Source: Ahlstrom, Sydney E. A Religious History of the American People. New Haven and London: Yale University Press (reprint of original 1972 edition), 2004.
Excerpts: “[The Social Gospel movement] was a submovement within religious liberalism, with a certain view of man and history governing its rationale. It reflected and depended upon the singular spirit of confidence and hope that prevailed for only a few decades before the Great War and the Great Depression shattered the mood. Historians can record its rise and describe its aftermath, but efforts to see its persistence or revival during the 1930s involve serious distortions. Similarly, a single set of social problems stirred its passions: the urban dislocations occasioned by America’s unregulated industrial expansion. The Gilded Age was a prerequisite. In this context its moral message consisted almost exclusively in applications, mild or severe, of the idea that the doctrine of laissez faire required Christian modifications” (p. 786).

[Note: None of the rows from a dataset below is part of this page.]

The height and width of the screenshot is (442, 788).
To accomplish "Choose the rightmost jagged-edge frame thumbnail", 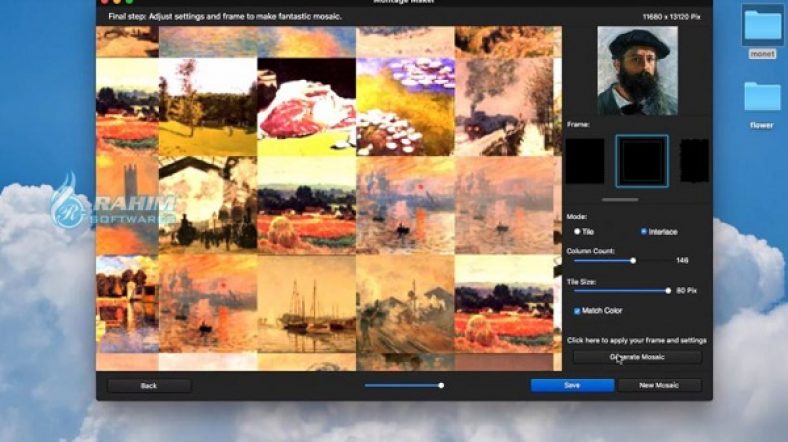I will tap(694, 161).
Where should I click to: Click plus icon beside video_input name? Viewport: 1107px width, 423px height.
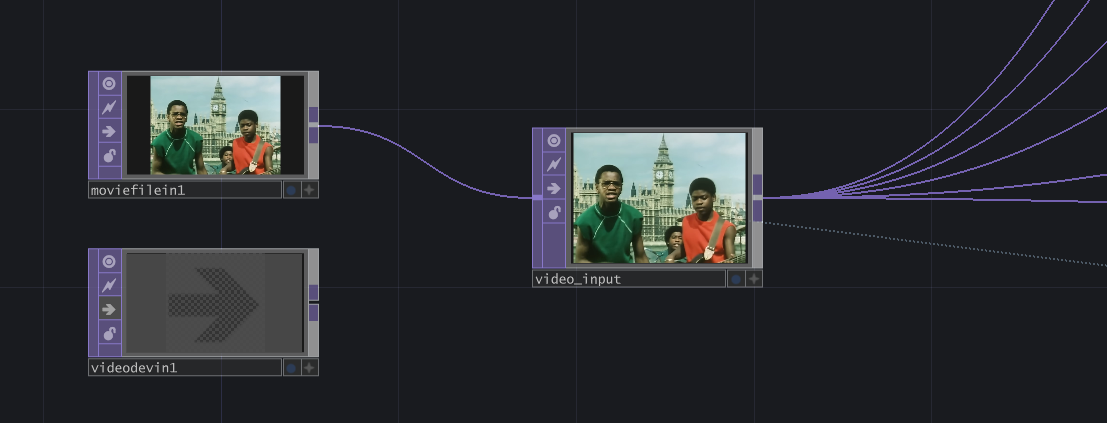click(x=754, y=279)
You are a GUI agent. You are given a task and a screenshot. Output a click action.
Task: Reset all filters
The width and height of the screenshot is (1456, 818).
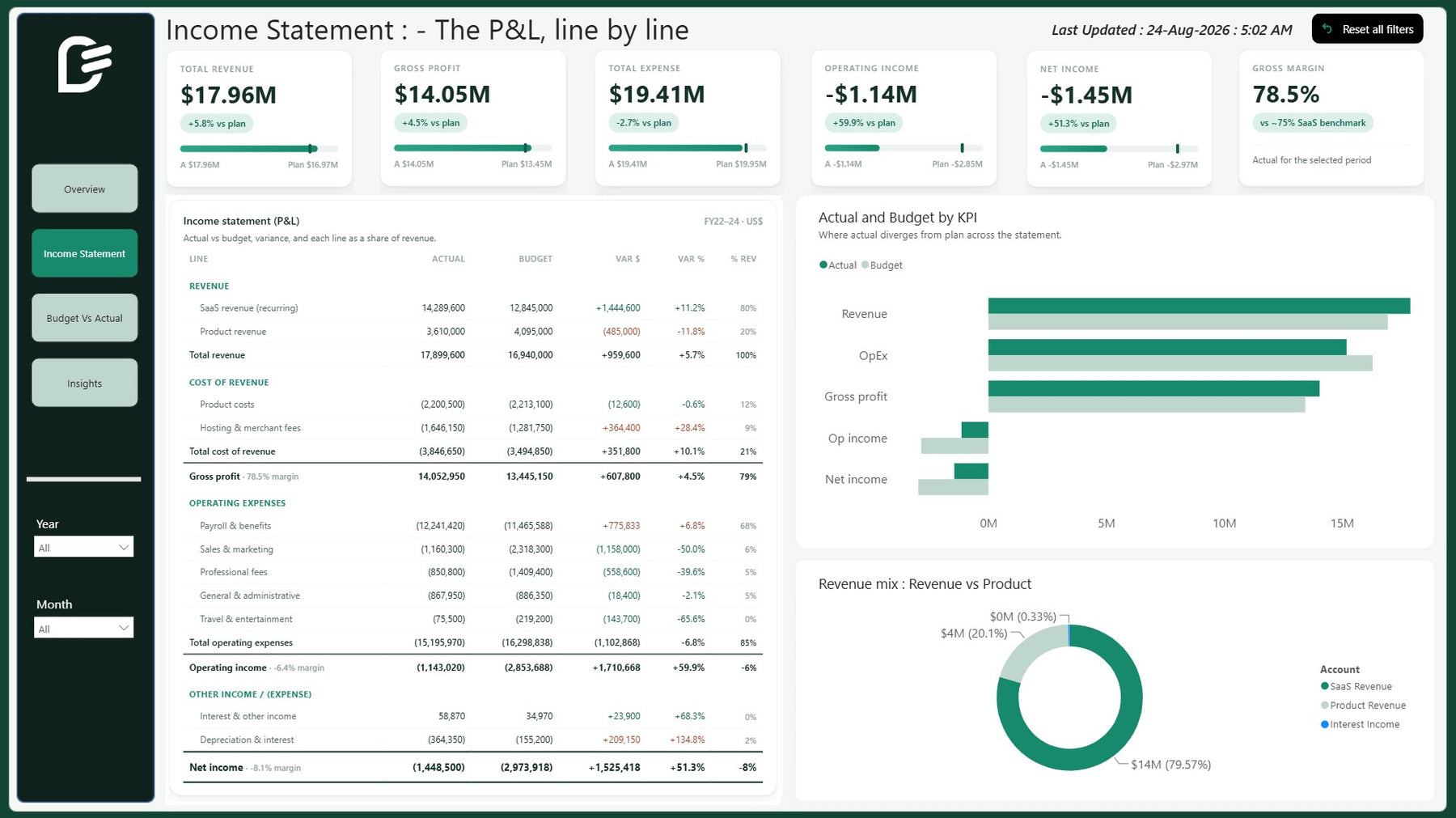pos(1367,29)
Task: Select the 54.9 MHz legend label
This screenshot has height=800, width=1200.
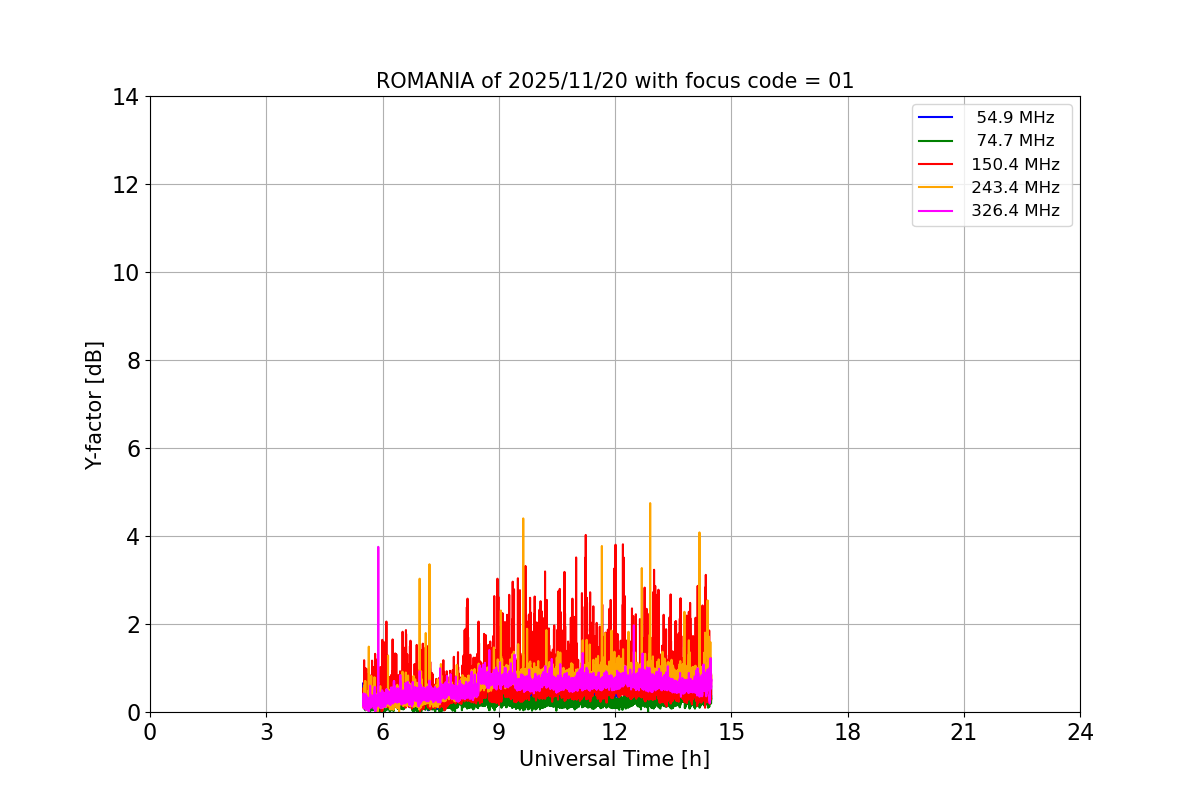Action: (x=1015, y=117)
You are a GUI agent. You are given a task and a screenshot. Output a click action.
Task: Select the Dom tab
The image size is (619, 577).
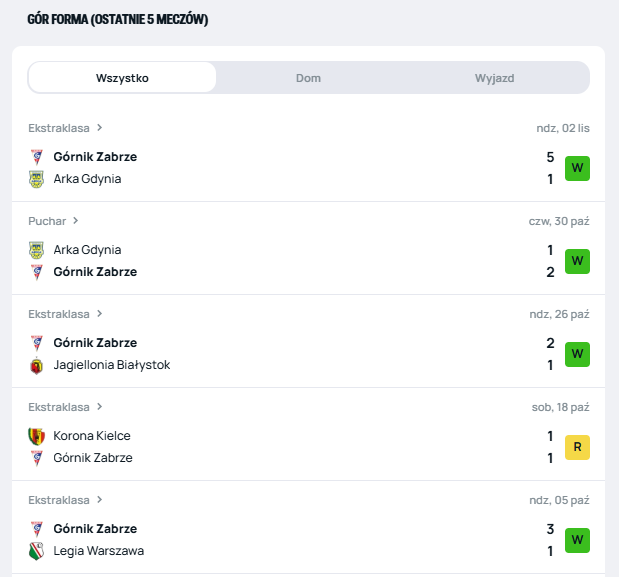click(308, 78)
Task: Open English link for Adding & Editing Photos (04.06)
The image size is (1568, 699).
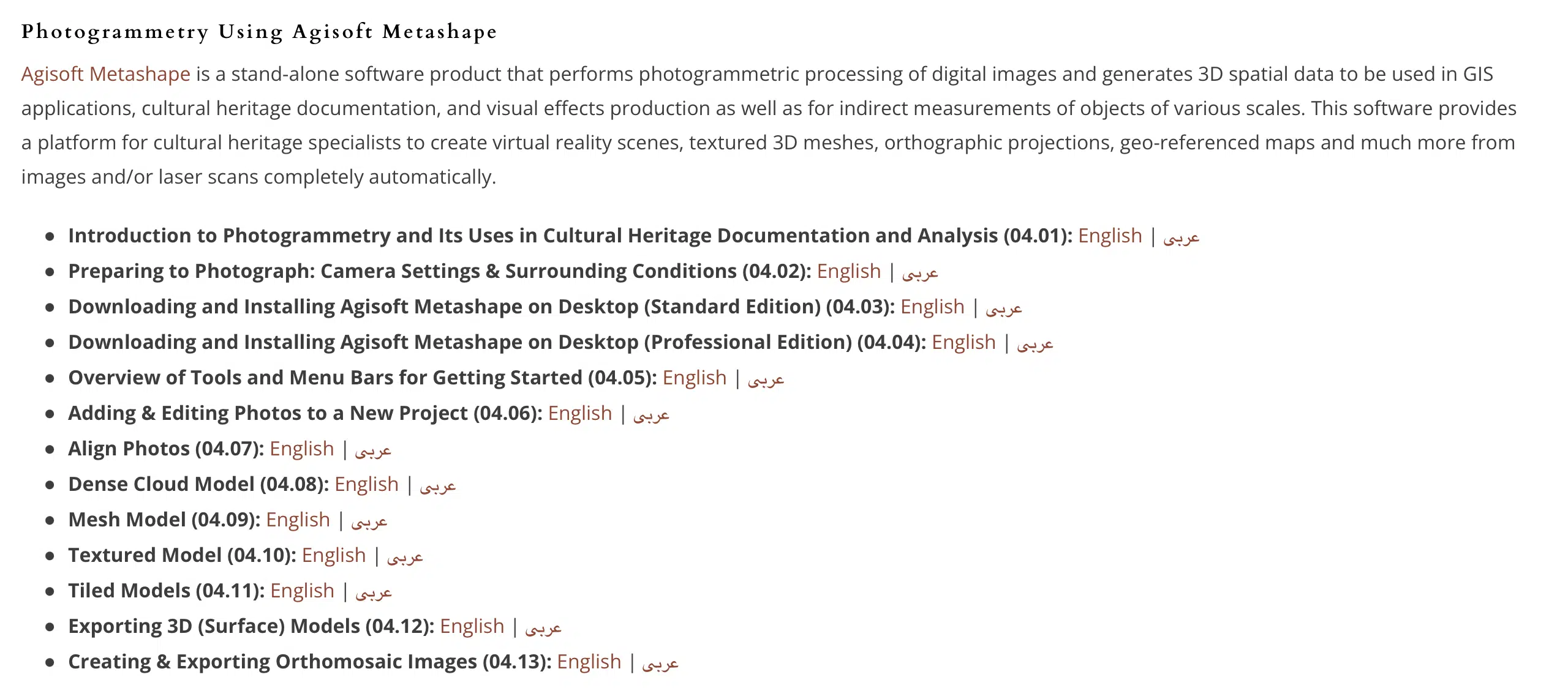Action: click(x=580, y=414)
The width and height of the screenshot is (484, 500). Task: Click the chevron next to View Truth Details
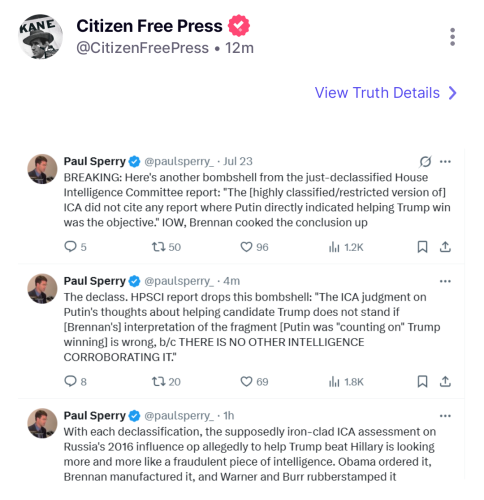452,93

“On the other hand, the basic thrust of the Social Gospel was by no means radical. In 1912, for example, its adherents probably avoided the Socialist Debs overwhelmingly, splitting their vote between Wilson and Roosevelt. And therein lies the essential fact: they supported the liberal impulses of the times…In the interpretation of old social orthodoxies and in the storming of old conservative bastions, the Social Gospel movement simply took churchgoing America as its field of action and sought to convert the self-oriented Christian consciousness into one that was neighbor-oriented. In reaching this wide and influential audience the movement played an important national role” (p. 804).